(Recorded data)

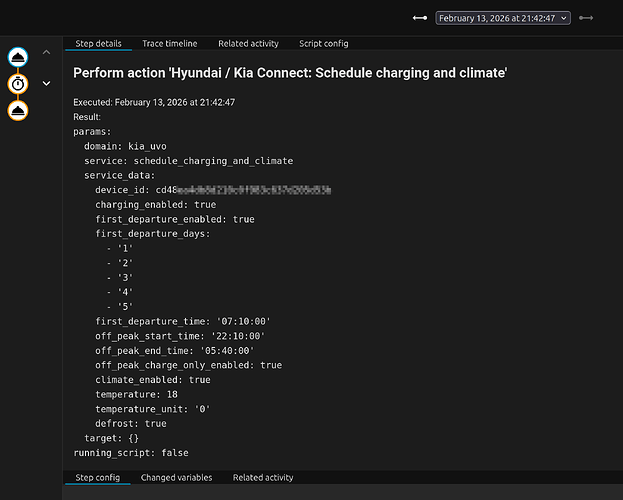Image resolution: width=623 pixels, height=500 pixels.
Task: Click the first node in trace graph
Action: [18, 57]
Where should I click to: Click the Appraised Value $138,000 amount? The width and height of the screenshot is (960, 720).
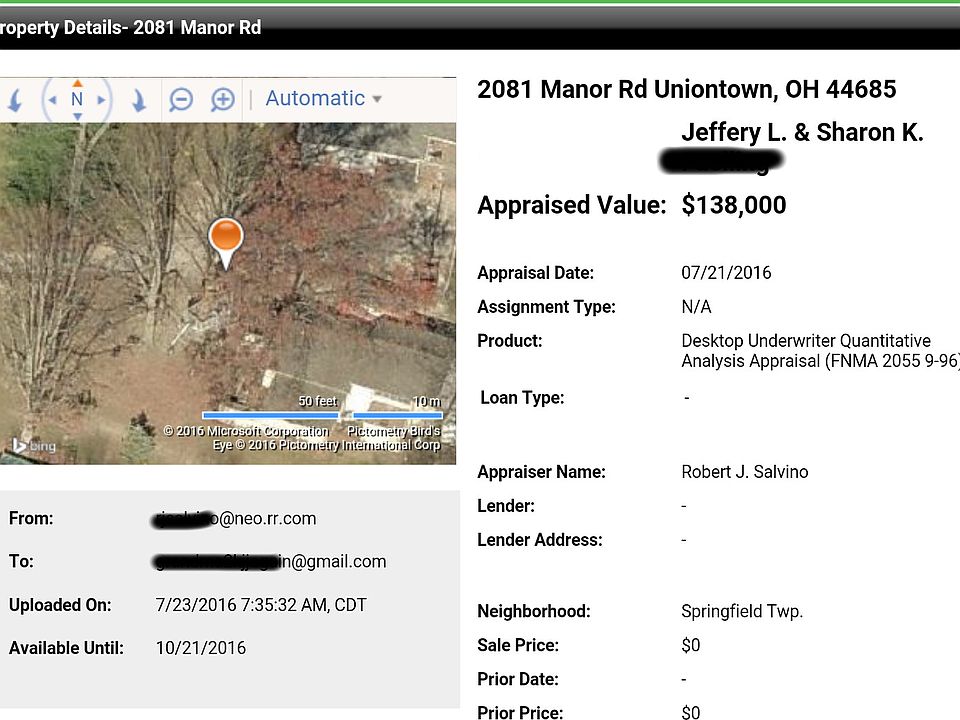[733, 205]
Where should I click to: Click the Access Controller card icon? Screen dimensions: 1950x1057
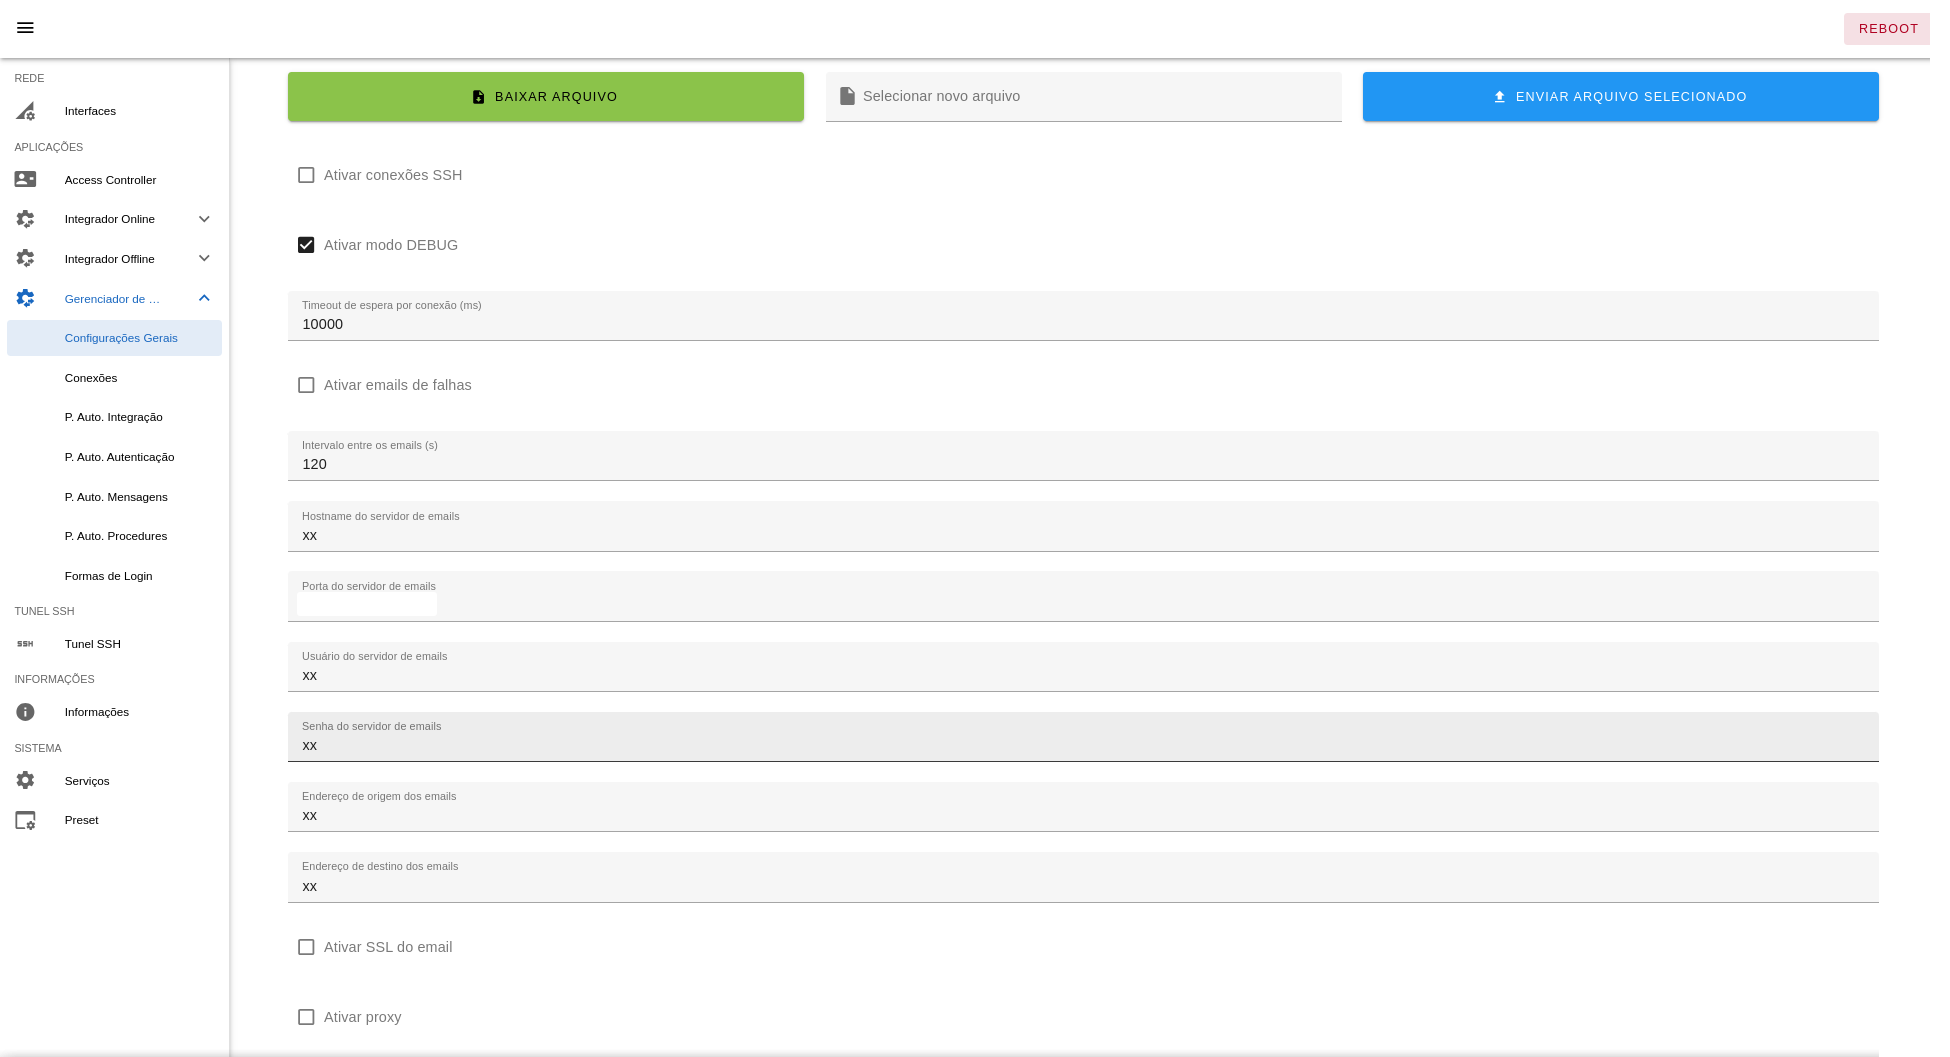coord(25,180)
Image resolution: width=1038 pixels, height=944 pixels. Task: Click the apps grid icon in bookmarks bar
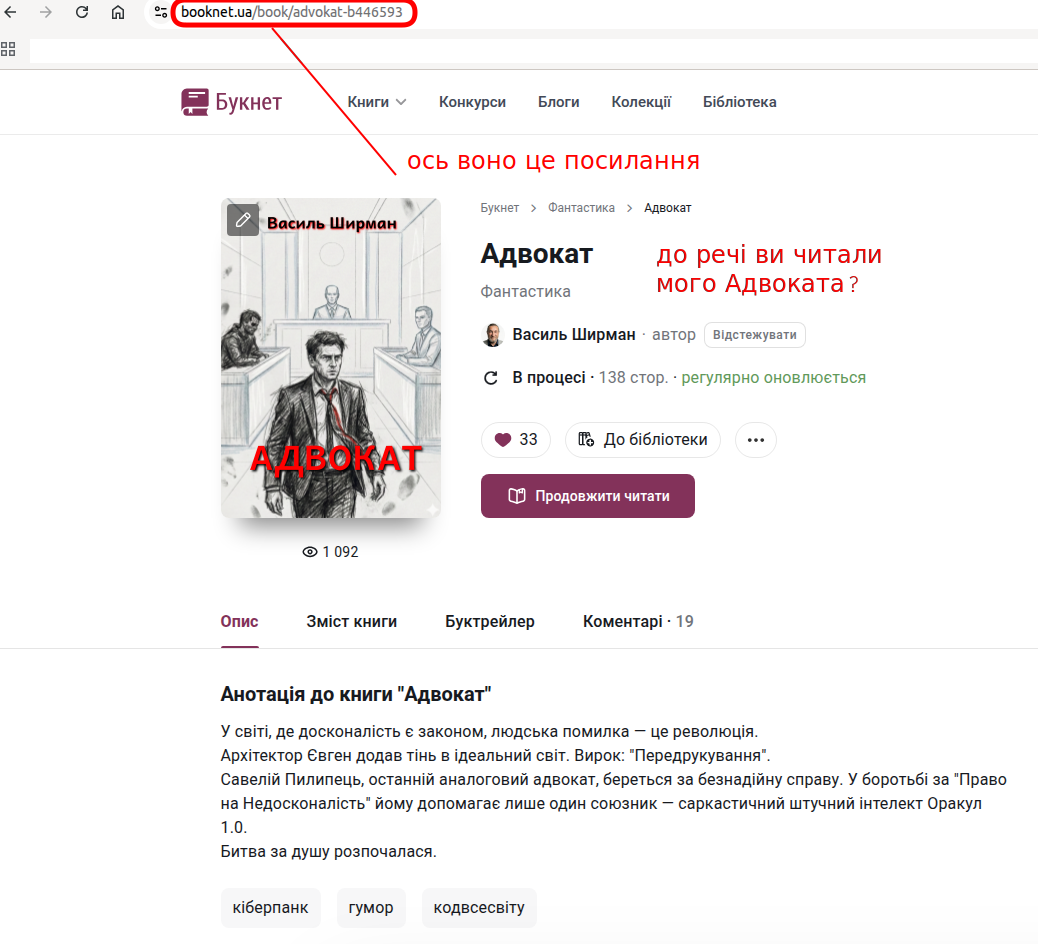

Description of the task :: Only the lines from the one with "Where should I click to: Click the Access" through the last line above belong in the answer. Reproduce them exactly, without the pictures.

Exercise output ::
Where should I click to: Click the Access Controller card icon? Screen dimensions: 1950x1057
coord(25,180)
Image resolution: width=1038 pixels, height=944 pixels. Task: Click the apps grid icon in bookmarks bar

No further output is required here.